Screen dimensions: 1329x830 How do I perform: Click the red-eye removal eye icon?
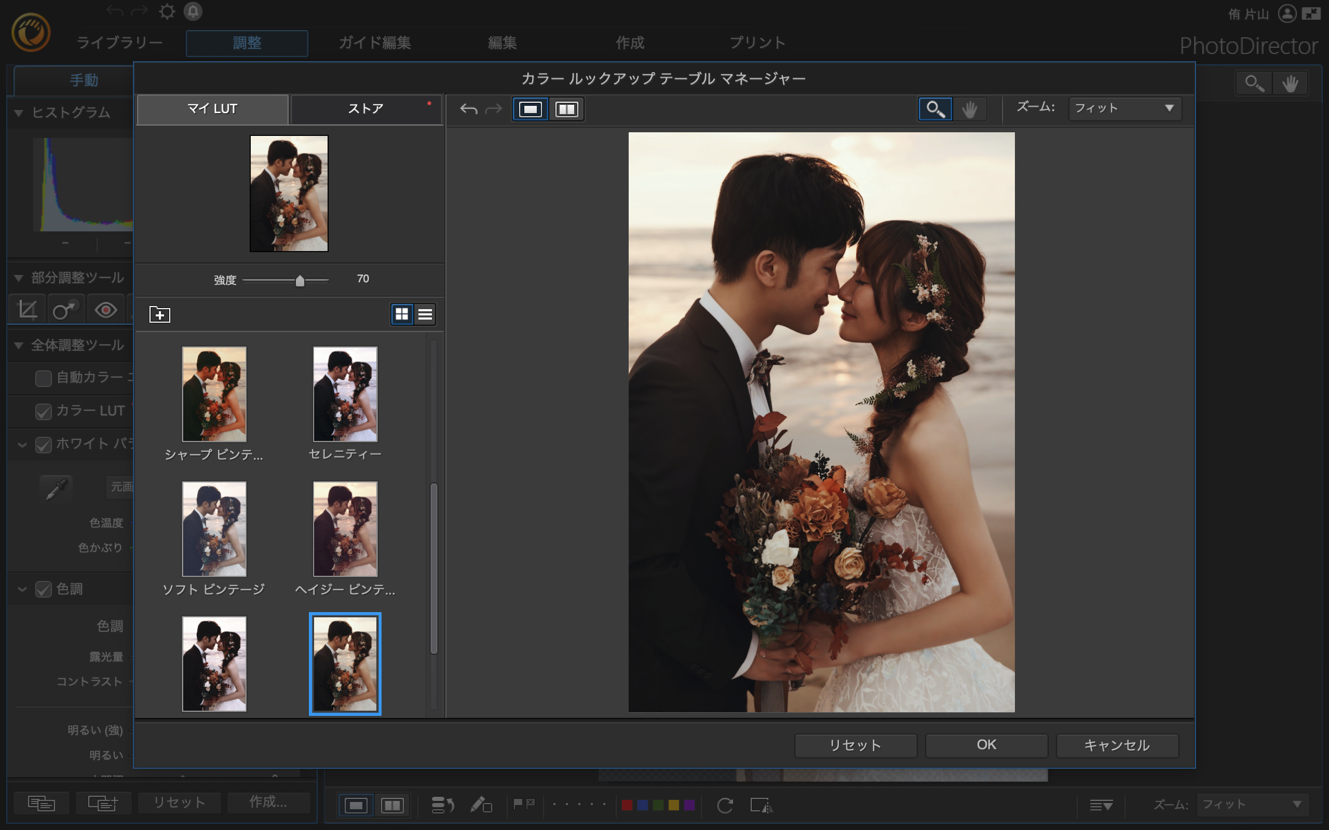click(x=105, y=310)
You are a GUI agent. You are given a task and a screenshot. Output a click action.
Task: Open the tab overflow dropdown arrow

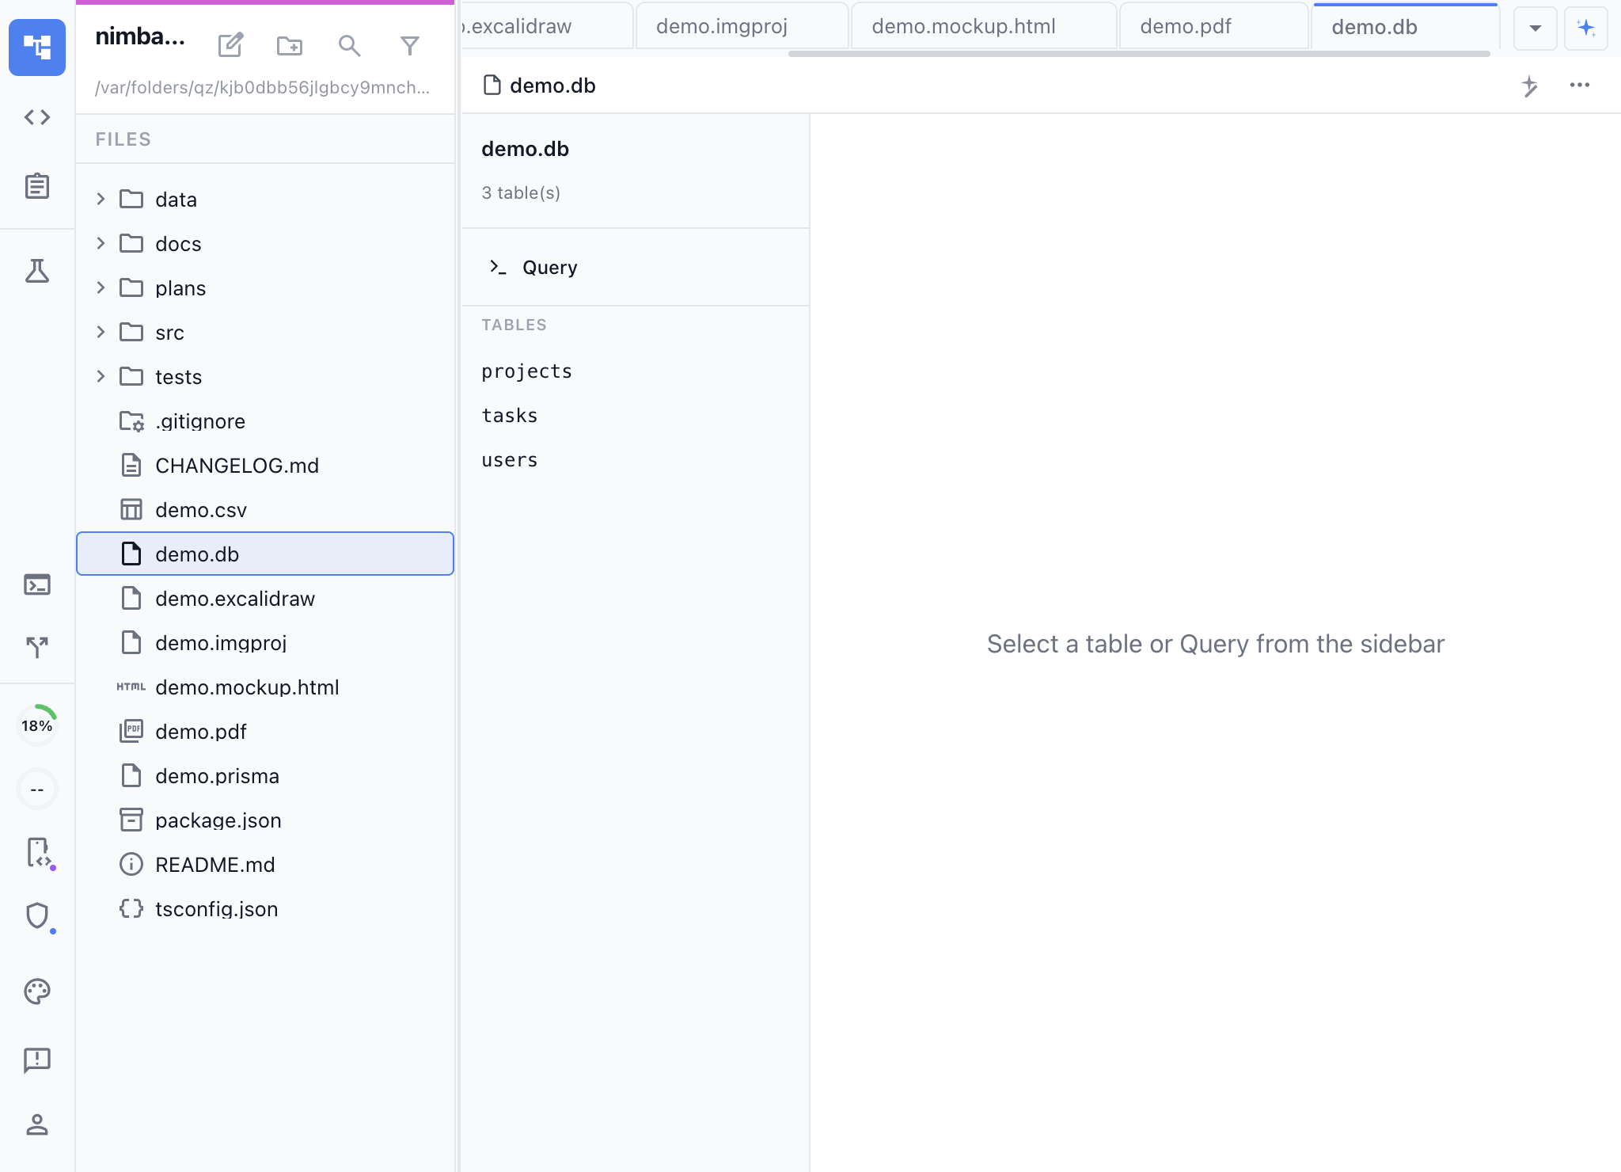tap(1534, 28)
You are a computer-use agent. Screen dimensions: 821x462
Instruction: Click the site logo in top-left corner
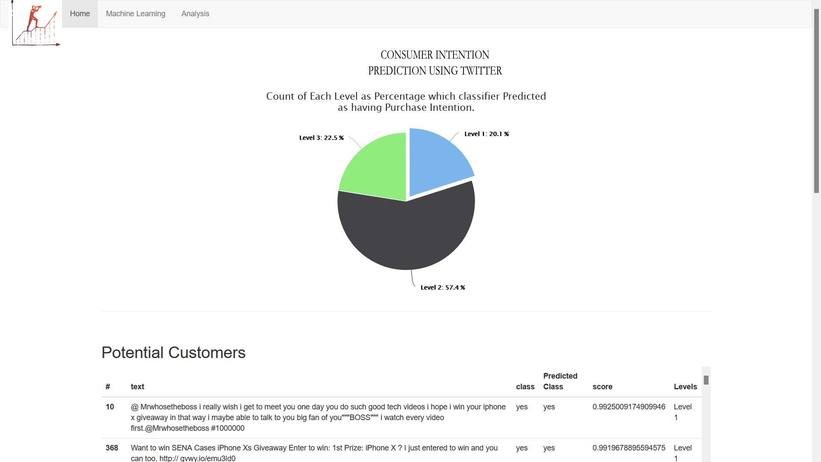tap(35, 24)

● ● ● ● ● ● ●

Repeat each of the records exactly as written, except for the pictures, which are to be left out.

Screen dimensions: 1329x830 How do I perform: Click the red-eye removal eye icon?
click(x=105, y=310)
You are a GUI agent. You are given a task and a screenshot. Output a click action.
Task: Open the tab overflow dropdown arrow

tap(1534, 28)
You are a computer-use agent. Screen dimensions: 821x462
Instruction: Click the site logo in top-left corner
tap(35, 24)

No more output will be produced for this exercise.